Friday, December 25, 2009

Merry Christmas!

It's Christmas Day worldwide, and I am here celebrating with the family in Seattle!  Merry Christmas, everyone and I hope you are enjoying your holidays!

I celebrated my 20th last week with my boyfriend, who took me out to an amazing Italian dinner in Maadi including an adorable custom-made cake, red roses, and very Egyptian jewelery.  It was perfect in a couple-y, quiet, romantic way, but I kinda missed partying with my girls as a single lady last year because we had such a blast.  Ah, nostalgia.  I feel like I'm becoming too adult in my ways for my own good.  Later a bunch of us went out for a felucca ride and shisha downtown as a sort of last-hurrah before several of our number headed back to the states.  I made up for the adult-ness by making us Jello shots like a college student champ.  Aren't we adorable?

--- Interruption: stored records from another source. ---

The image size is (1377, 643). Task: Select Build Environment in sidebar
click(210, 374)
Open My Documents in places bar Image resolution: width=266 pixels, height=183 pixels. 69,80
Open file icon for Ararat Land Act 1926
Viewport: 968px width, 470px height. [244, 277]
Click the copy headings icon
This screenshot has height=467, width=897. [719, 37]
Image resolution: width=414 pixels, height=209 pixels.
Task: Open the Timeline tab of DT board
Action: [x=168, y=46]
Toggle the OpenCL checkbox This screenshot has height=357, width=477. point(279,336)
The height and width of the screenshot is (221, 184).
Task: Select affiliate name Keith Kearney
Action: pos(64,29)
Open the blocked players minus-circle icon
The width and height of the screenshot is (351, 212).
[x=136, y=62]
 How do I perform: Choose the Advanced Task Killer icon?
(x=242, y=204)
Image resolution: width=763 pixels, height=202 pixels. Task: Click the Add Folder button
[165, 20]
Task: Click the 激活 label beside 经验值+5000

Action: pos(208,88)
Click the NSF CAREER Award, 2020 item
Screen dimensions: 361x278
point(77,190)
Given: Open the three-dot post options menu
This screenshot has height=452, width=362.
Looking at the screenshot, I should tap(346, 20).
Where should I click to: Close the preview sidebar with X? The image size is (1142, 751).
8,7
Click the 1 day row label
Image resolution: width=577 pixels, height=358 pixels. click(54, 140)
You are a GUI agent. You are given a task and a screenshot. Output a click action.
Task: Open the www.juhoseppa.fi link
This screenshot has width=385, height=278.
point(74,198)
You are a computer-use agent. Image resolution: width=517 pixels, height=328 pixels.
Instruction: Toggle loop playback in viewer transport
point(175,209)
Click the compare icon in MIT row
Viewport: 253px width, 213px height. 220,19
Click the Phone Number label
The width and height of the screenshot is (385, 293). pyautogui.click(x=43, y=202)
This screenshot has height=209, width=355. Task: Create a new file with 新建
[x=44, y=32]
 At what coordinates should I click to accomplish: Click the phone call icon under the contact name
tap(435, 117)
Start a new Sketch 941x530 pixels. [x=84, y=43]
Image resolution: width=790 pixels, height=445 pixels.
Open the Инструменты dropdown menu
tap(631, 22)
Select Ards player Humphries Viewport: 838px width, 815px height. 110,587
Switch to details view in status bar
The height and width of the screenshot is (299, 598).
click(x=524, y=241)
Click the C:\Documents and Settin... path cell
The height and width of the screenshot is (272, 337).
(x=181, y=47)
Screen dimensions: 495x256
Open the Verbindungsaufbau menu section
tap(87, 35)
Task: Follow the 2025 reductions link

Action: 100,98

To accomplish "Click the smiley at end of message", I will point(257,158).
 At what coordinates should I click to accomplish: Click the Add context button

Coming back to the US for Christmas has been a bit strange, not only because of catching a cold just before leaving for the airport in Cairo or the jetlag.   Christmas is celebrated and has a presence in Cairo, but not like here, where I stepped off the plane in New York to be immediately assaulted with Christmas carol music, lights, and various gift stuff.   It was a bit of a culture shock, as was being surrounded by Caucasians speaking English.  I felt odd looking around me as I slid back into US culture in the spot of being a middle-class white person, with all the privilege that goes with it.  In Egypt the advantages are more tangible, because foreigners become the minority so we stand out, but having that framework and arriving back in the US to see Americans walking around unaware of it was a bit jarring.  The foreigners in Egypt, whether they flout their privilege and wealth or try to get away from it, are very aware of how they appear and are perceived.  You have to be sensitive to it, because the Egyptians sure are--you look like a walking dollar sign.

It's hard to let our reality shift, adapt to that shift, and learn from it.  It's scary when those tectonic plates of our psyche start making major shifts. I'm really struggling with mixed emotions about being here in Seattle and going back to Egypt.  It would be easy to just be here, be completely present and disregard the aspects of myself that changed from living abroad.  I could just ignore that it all happened and move on.  It's been so easy to pull on short skirts with tights, throw on my high heels and white wool coat that I left in the States and pretend nothing happened.  But things have changed, I don't mind wearing flats now as opposed to my constant heel-wearing self of last June, and I can't help comparing everything to Cairo in my head.  Seattle looks small, and squat with it's 5-story-or-less buildings in my neighborhood, the individual houses surrounded by small yards...it looks like a suburb of a suburb of Cairo.  I love it of course, but it feels like the small town I left behind for the big city.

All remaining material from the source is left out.